**Work required**
Give back the full listing below, every line unchanged and in the same order.

"""

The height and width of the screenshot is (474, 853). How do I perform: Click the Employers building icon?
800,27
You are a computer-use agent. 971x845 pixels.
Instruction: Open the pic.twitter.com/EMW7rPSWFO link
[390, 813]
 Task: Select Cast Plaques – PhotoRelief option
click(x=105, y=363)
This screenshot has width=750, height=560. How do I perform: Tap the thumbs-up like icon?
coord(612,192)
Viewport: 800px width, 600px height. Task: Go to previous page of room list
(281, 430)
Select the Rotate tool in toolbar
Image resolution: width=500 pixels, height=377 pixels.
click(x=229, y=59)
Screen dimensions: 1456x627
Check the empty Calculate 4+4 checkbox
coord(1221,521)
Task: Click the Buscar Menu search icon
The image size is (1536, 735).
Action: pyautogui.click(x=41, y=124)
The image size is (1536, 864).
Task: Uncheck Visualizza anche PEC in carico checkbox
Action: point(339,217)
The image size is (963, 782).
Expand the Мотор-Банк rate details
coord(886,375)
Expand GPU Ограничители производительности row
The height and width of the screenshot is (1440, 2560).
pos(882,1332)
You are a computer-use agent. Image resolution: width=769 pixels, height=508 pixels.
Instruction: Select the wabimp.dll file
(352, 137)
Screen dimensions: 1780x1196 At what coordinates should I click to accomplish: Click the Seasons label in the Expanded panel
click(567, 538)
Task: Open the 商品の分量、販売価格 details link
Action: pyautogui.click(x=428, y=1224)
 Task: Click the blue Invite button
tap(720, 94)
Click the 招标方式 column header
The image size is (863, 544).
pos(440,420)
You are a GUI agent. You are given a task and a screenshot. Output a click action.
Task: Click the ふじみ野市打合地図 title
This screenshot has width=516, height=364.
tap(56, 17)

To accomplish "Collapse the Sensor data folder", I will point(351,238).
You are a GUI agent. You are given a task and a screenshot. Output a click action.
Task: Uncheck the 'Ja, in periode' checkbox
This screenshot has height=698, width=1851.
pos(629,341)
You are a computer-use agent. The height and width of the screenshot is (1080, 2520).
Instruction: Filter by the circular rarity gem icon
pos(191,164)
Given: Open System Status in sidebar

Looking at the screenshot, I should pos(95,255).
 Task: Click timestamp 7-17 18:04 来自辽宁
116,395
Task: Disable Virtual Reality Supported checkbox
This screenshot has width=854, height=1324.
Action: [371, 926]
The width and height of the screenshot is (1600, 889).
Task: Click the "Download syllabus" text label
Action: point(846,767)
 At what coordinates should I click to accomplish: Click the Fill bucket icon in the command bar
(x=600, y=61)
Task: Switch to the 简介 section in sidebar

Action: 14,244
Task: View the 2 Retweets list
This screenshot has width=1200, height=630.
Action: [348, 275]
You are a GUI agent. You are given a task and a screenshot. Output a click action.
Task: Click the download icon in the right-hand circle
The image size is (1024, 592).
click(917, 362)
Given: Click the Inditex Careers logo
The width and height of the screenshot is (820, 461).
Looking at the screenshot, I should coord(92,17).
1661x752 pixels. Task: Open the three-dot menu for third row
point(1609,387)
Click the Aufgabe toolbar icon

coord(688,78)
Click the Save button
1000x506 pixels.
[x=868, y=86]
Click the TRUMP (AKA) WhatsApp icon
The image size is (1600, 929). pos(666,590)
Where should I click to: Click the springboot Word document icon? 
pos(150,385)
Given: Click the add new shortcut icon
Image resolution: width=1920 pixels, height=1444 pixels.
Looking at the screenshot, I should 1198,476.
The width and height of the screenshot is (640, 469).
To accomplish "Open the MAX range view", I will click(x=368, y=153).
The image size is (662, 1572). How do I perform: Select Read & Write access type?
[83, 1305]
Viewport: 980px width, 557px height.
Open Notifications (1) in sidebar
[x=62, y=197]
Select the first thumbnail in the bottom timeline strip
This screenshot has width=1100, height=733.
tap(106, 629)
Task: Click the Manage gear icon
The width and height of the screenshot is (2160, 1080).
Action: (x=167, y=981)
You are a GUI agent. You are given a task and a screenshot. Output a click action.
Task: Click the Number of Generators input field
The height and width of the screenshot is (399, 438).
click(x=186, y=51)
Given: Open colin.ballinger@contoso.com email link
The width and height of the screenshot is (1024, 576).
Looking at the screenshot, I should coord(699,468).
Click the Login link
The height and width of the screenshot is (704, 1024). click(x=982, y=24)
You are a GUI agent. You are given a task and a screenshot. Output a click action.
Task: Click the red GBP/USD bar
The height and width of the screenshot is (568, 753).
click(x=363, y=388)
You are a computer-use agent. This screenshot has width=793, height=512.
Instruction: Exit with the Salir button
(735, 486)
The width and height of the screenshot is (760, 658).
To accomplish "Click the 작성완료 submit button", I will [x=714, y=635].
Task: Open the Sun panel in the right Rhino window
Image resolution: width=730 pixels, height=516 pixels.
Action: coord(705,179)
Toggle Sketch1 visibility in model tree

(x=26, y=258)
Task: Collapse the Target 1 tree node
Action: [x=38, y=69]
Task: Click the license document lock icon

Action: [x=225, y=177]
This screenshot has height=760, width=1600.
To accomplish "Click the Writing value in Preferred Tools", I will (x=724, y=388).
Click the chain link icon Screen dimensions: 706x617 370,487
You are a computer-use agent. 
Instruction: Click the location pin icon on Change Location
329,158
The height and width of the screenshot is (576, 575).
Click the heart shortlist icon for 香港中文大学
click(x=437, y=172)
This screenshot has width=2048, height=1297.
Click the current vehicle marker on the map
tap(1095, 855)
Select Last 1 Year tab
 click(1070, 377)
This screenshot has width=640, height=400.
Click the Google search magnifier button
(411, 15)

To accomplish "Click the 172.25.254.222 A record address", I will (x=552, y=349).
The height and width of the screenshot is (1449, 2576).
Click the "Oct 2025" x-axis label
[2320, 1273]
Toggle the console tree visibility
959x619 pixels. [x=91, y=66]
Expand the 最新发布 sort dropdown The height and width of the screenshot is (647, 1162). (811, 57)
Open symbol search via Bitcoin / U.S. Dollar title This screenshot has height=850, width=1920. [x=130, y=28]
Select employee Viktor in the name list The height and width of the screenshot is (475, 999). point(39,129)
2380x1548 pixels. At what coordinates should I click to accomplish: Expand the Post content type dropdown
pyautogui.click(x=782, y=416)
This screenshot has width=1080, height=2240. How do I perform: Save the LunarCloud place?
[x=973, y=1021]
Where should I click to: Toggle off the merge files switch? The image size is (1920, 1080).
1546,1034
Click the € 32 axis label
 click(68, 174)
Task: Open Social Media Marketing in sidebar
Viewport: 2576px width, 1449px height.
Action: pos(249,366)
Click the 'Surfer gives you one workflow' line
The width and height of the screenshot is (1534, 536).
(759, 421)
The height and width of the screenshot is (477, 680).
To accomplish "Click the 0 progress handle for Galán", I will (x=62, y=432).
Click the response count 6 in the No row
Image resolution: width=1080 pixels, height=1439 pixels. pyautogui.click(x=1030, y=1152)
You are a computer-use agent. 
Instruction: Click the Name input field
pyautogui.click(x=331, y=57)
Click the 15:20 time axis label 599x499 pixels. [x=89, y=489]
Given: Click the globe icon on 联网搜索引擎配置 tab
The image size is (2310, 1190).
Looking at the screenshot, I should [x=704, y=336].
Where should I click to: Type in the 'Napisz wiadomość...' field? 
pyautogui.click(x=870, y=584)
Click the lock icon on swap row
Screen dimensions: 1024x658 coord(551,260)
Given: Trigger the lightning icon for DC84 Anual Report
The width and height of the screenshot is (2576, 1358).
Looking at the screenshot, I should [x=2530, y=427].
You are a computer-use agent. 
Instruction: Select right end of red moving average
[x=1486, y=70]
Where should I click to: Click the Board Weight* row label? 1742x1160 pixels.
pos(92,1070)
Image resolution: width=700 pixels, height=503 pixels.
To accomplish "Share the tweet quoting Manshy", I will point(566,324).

"""

**Exercise result**
The height and width of the screenshot is (474, 853). How do I perform: Click the Employers building icon?
800,27
You are a computer-use agent. 971x845 pixels.
Instruction: Open the pic.twitter.com/EMW7rPSWFO link
[390, 813]
 Task: Select Cast Plaques – PhotoRelief option
click(x=105, y=363)
This screenshot has width=750, height=560. How do I perform: Tap the thumbs-up like icon?
coord(612,192)
Viewport: 800px width, 600px height. Task: Go to previous page of room list
(281, 430)
Select the Rotate tool in toolbar
Image resolution: width=500 pixels, height=377 pixels.
click(x=229, y=59)
Screen dimensions: 1456x627
Check the empty Calculate 4+4 checkbox
coord(1221,521)
Task: Click the Buscar Menu search icon
The image size is (1536, 735).
Action: pyautogui.click(x=41, y=124)
The image size is (1536, 864).
Task: Uncheck Visualizza anche PEC in carico checkbox
Action: point(339,217)
The image size is (963, 782).
Expand the Мотор-Банк rate details
coord(886,375)
Expand GPU Ограничители производительности row
The height and width of the screenshot is (1440, 2560).
pos(882,1332)
You are a computer-use agent. Image resolution: width=769 pixels, height=508 pixels.
Instruction: Select the wabimp.dll file
(352, 137)
Screen dimensions: 1780x1196 At what coordinates should I click to accomplish: Click the Seasons label in the Expanded panel
click(567, 538)
Task: Open the 商品の分量、販売価格 details link
Action: pyautogui.click(x=428, y=1224)
 Task: Click the blue Invite button
tap(720, 94)
Click the 招标方式 column header
The image size is (863, 544).
pos(440,420)
You are a GUI agent. You are given a task and a screenshot. Output a click action.
Task: Click the ふじみ野市打合地図 title
This screenshot has width=516, height=364.
tap(56, 17)

To accomplish "Collapse the Sensor data folder", I will point(351,238).
You are a GUI agent. You are given a task and a screenshot. Output a click action.
Task: Uncheck the 'Ja, in periode' checkbox
This screenshot has height=698, width=1851.
pos(629,341)
You are a computer-use agent. The height and width of the screenshot is (1080, 2520).
Instruction: Filter by the circular rarity gem icon
pos(191,164)
Given: Open System Status in sidebar

Looking at the screenshot, I should pos(95,255).
 Task: Click timestamp 7-17 18:04 来自辽宁
116,395
Task: Disable Virtual Reality Supported checkbox
This screenshot has width=854, height=1324.
Action: [371, 926]
The width and height of the screenshot is (1600, 889).
Task: Click the "Download syllabus" text label
Action: point(846,767)
 At what coordinates should I click to accomplish: Click the Fill bucket icon in the command bar
(x=600, y=61)
Task: Switch to the 简介 section in sidebar

Action: 14,244
Task: View the 2 Retweets list
This screenshot has width=1200, height=630.
Action: [348, 275]
You are a GUI agent. You are given a task and a screenshot. Output a click action.
Task: Click the download icon in the right-hand circle
The image size is (1024, 592).
click(917, 362)
Given: Click the Inditex Careers logo
The width and height of the screenshot is (820, 461).
Looking at the screenshot, I should coord(92,17).
1661x752 pixels. Task: Open the three-dot menu for third row
point(1609,387)
Click the Aufgabe toolbar icon

coord(688,78)
Click the Save button
1000x506 pixels.
[x=868, y=86]
Click the TRUMP (AKA) WhatsApp icon
The image size is (1600, 929). pos(666,590)
Where should I click to: Click the springboot Word document icon? 
pos(150,385)
Given: Click the add new shortcut icon
Image resolution: width=1920 pixels, height=1444 pixels.
Looking at the screenshot, I should 1198,476.
The width and height of the screenshot is (640, 469).
To accomplish "Open the MAX range view", I will click(x=368, y=153).
The image size is (662, 1572). How do I perform: Select Read & Write access type?
[83, 1305]
Viewport: 980px width, 557px height.
Open Notifications (1) in sidebar
[x=62, y=197]
Select the first thumbnail in the bottom timeline strip
This screenshot has width=1100, height=733.
tap(106, 629)
Task: Click the Manage gear icon
The width and height of the screenshot is (2160, 1080).
Action: (x=167, y=981)
You are a GUI agent. You are given a task and a screenshot. Output a click action.
Task: Click the Number of Generators input field
The height and width of the screenshot is (399, 438).
click(x=186, y=51)
Given: Open colin.ballinger@contoso.com email link
The width and height of the screenshot is (1024, 576).
Looking at the screenshot, I should coord(699,468).
Click the Login link
The height and width of the screenshot is (704, 1024). click(x=982, y=24)
You are a GUI agent. You are given a task and a screenshot. Output a click action.
Task: Click the red GBP/USD bar
The height and width of the screenshot is (568, 753).
click(x=363, y=388)
You are a computer-use agent. This screenshot has width=793, height=512.
Instruction: Exit with the Salir button
(735, 486)
The width and height of the screenshot is (760, 658).
To accomplish "Click the 작성완료 submit button", I will [x=714, y=635].
Task: Open the Sun panel in the right Rhino window
Image resolution: width=730 pixels, height=516 pixels.
Action: coord(705,179)
Toggle Sketch1 visibility in model tree

(x=26, y=258)
Task: Collapse the Target 1 tree node
Action: [x=38, y=69]
Task: Click the license document lock icon

Action: [x=225, y=177]
This screenshot has height=760, width=1600.
To accomplish "Click the Writing value in Preferred Tools", I will (x=724, y=388).
Click the chain link icon Screen dimensions: 706x617 370,487
You are a computer-use agent. 
Instruction: Click the location pin icon on Change Location
329,158
The height and width of the screenshot is (576, 575).
Click the heart shortlist icon for 香港中文大学
click(x=437, y=172)
This screenshot has width=2048, height=1297.
Click the current vehicle marker on the map
tap(1095, 855)
Select Last 1 Year tab
 click(1070, 377)
This screenshot has width=640, height=400.
Click the Google search magnifier button
(411, 15)

To accomplish "Click the 172.25.254.222 A record address", I will (x=552, y=349).
The height and width of the screenshot is (1449, 2576).
Click the "Oct 2025" x-axis label
[2320, 1273]
Toggle the console tree visibility
959x619 pixels. [x=91, y=66]
Expand the 最新发布 sort dropdown The height and width of the screenshot is (647, 1162). (811, 57)
Open symbol search via Bitcoin / U.S. Dollar title This screenshot has height=850, width=1920. [x=130, y=28]
Select employee Viktor in the name list The height and width of the screenshot is (475, 999). point(39,129)
2380x1548 pixels. At what coordinates should I click to accomplish: Expand the Post content type dropdown
pyautogui.click(x=782, y=416)
This screenshot has width=1080, height=2240. How do I perform: Save the LunarCloud place?
[x=973, y=1021]
Where should I click to: Toggle off the merge files switch? The image size is (1920, 1080).
1546,1034
Click the € 32 axis label
 click(68, 174)
Task: Open Social Media Marketing in sidebar
Viewport: 2576px width, 1449px height.
Action: pos(249,366)
Click the 'Surfer gives you one workflow' line
The width and height of the screenshot is (1534, 536).
(759, 421)
The height and width of the screenshot is (477, 680).
To accomplish "Click the 0 progress handle for Galán", I will (x=62, y=432).
Click the response count 6 in the No row
Image resolution: width=1080 pixels, height=1439 pixels. pyautogui.click(x=1030, y=1152)
You are a computer-use agent. 
Instruction: Click the Name input field
pyautogui.click(x=331, y=57)
Click the 15:20 time axis label 599x499 pixels. [x=89, y=489]
Given: Click the globe icon on 联网搜索引擎配置 tab
The image size is (2310, 1190).
Looking at the screenshot, I should [x=704, y=336].
Where should I click to: Type in the 'Napisz wiadomość...' field? 
pyautogui.click(x=870, y=584)
Click the lock icon on swap row
Screen dimensions: 1024x658 coord(551,260)
Given: Trigger the lightning icon for DC84 Anual Report
The width and height of the screenshot is (2576, 1358).
Looking at the screenshot, I should [x=2530, y=427].
You are a computer-use agent. 
Instruction: Select right end of red moving average
[x=1486, y=70]
Where should I click to: Click the Board Weight* row label? 1742x1160 pixels.
pos(92,1070)
Image resolution: width=700 pixels, height=503 pixels.
To accomplish "Share the tweet quoting Manshy", I will point(566,324).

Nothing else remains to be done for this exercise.